The recurrent question in data-intensive bioinformatics labs often revolves around which computing infrastructure to use. In the past four years as a bioinformatics Ph.D. student, I have both received and offered solicited and unsolicited advice regarding computing infrastructures using my prior experience in high-performance computing lab and current experience in data analytics. This blog post covers my experience in using private computing infrastructure as compared to adopting the cloud in bioinformatics/ data analytics, and the thoughts on the advantages and disadvantages.

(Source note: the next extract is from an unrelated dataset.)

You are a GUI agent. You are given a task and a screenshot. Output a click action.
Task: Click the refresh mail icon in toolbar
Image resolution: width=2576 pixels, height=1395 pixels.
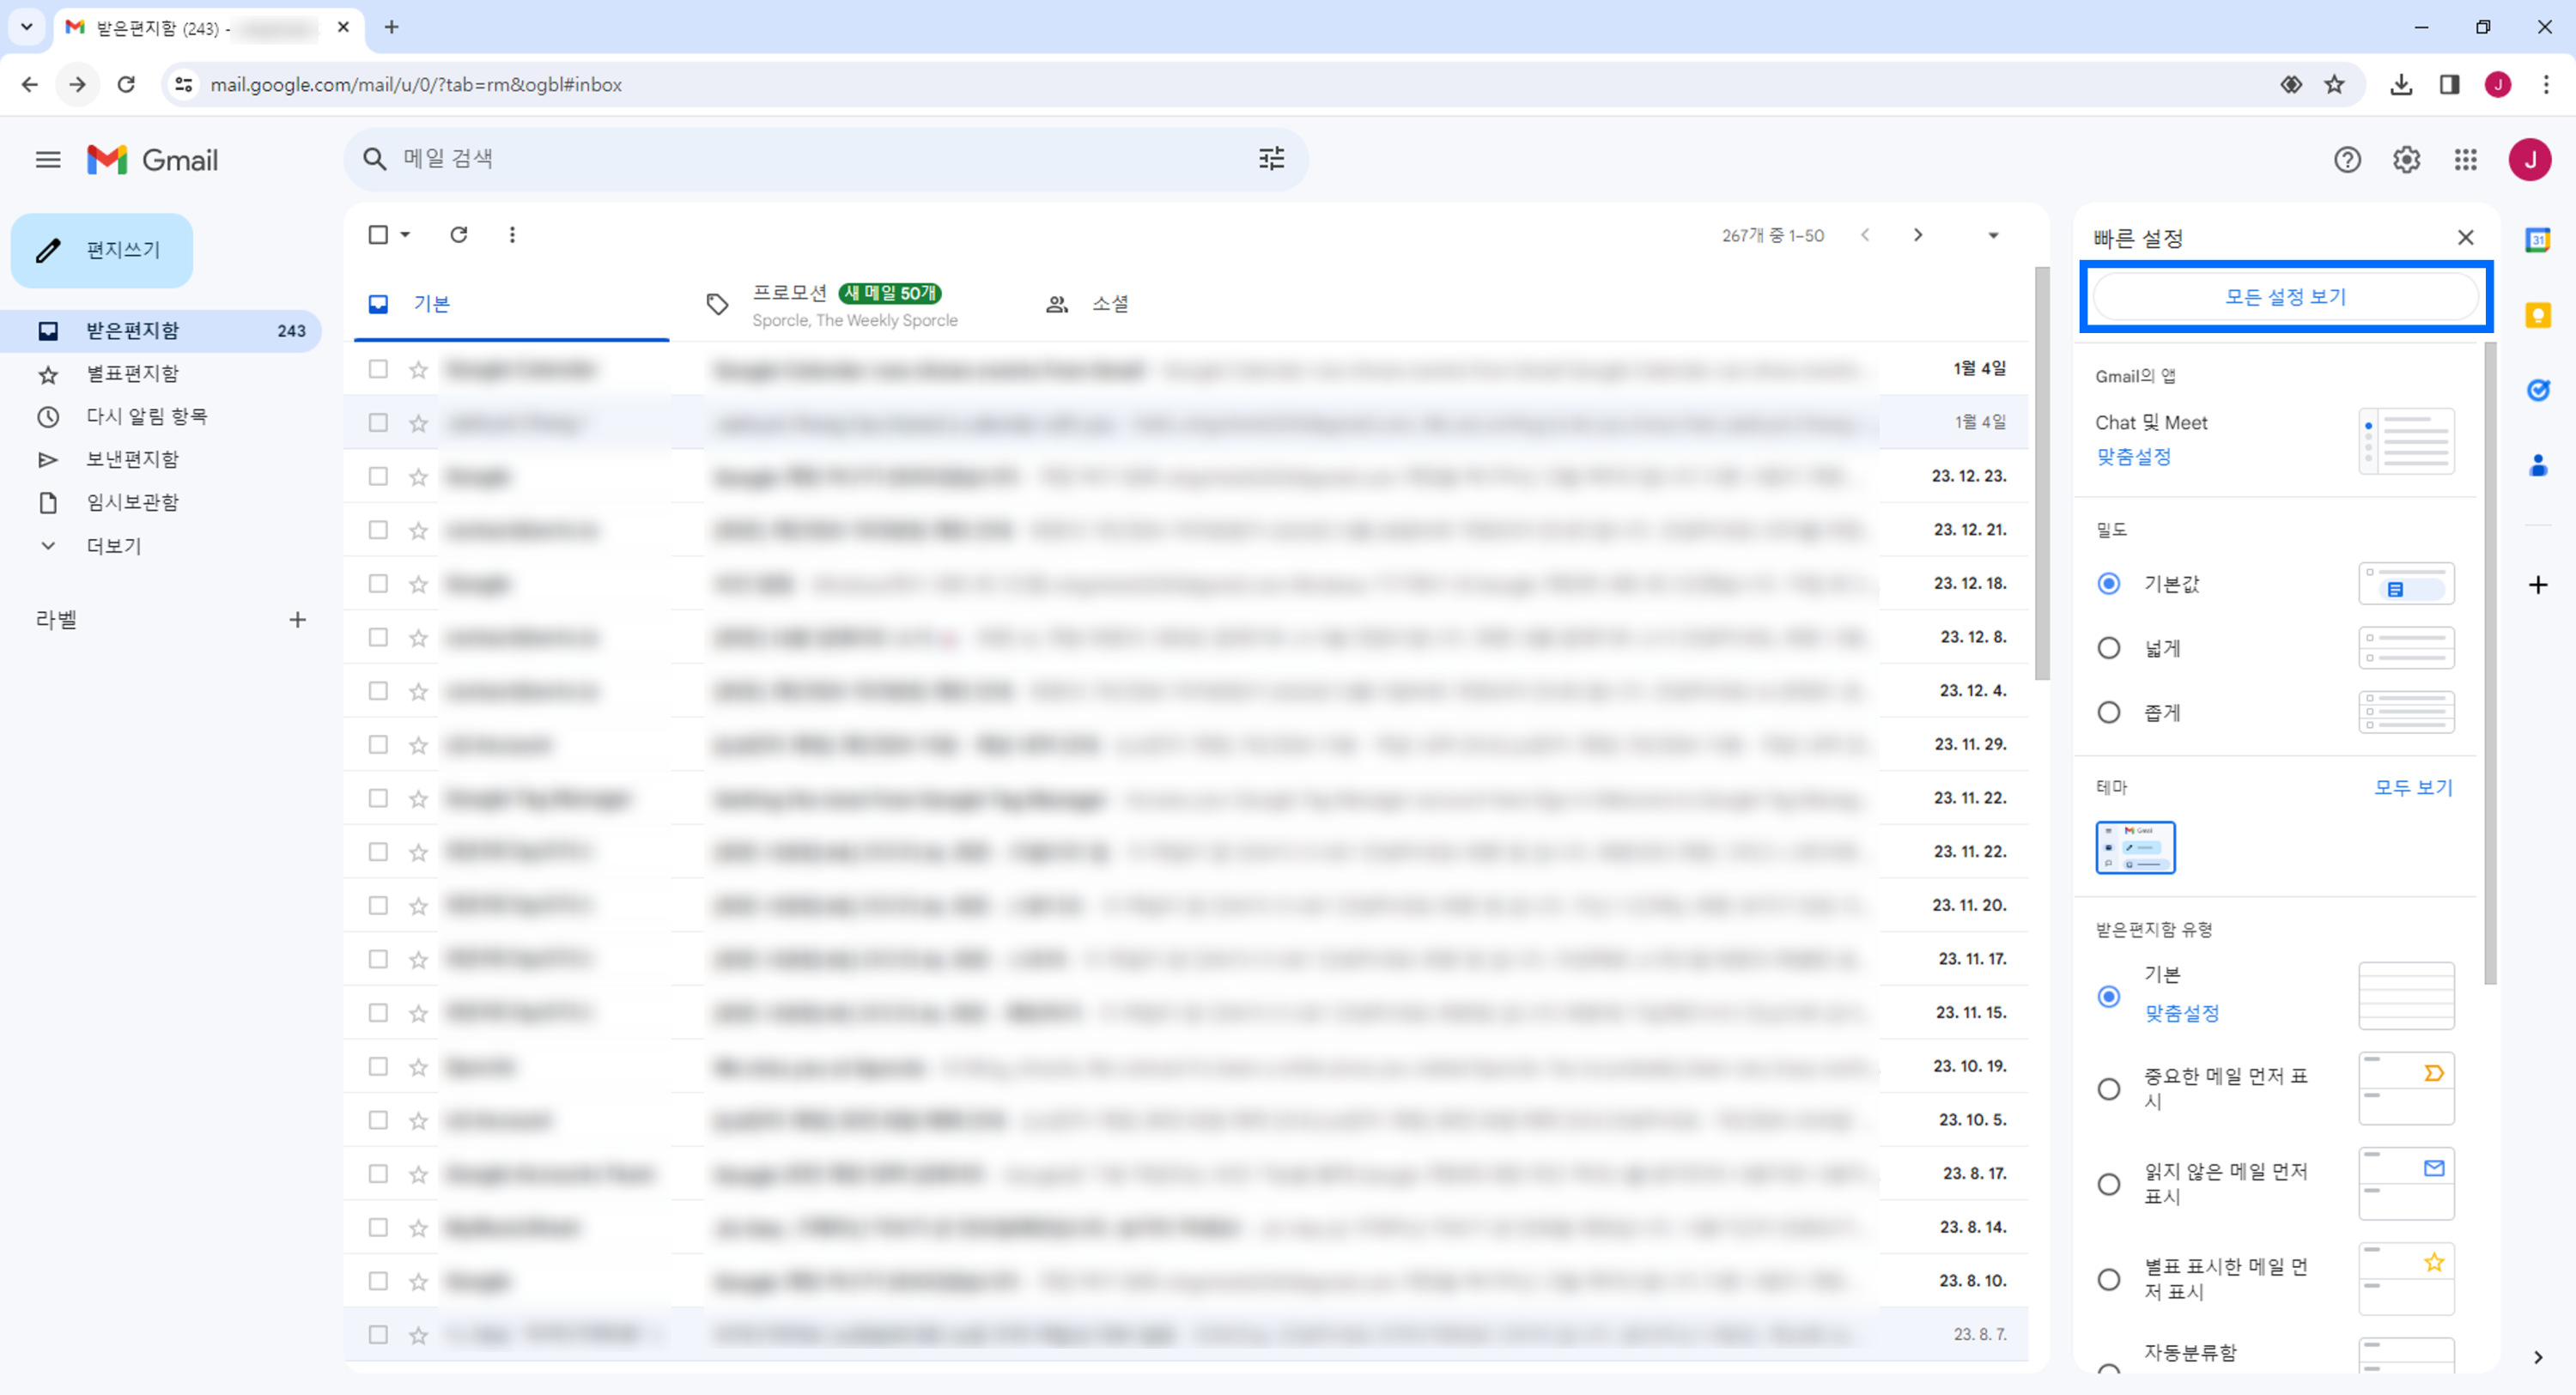459,235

The major challenge I found was that: The decision-making process of deciding between buying computing infrastructure versus adopting the cloud is very much like buying a car versus renting a car. The main challenge is the unpredictability of user usage pattern. The moment I walked into the car dealer, all I saw were the shiny cars with a seemingly affordable price tag, and all I had in my mind was to get the car now so that I don’t have to carry groceries back to grad housing for two miles whenever I go to Ralphs. Only till all the bills come then I know I am eating ramen for the next couple weeks and regret why the heck I bought the car.
It is the same game for computing infrastructure. The main problem in the story is that I am a poor graduate student having no money and I need to better utilize the limited financial resources to accomplish this goal. Fast completion time for the whatever demanding task and on the hardware, and like Ferrari, fast and powerful computing infrastructure doesn’t come cheap.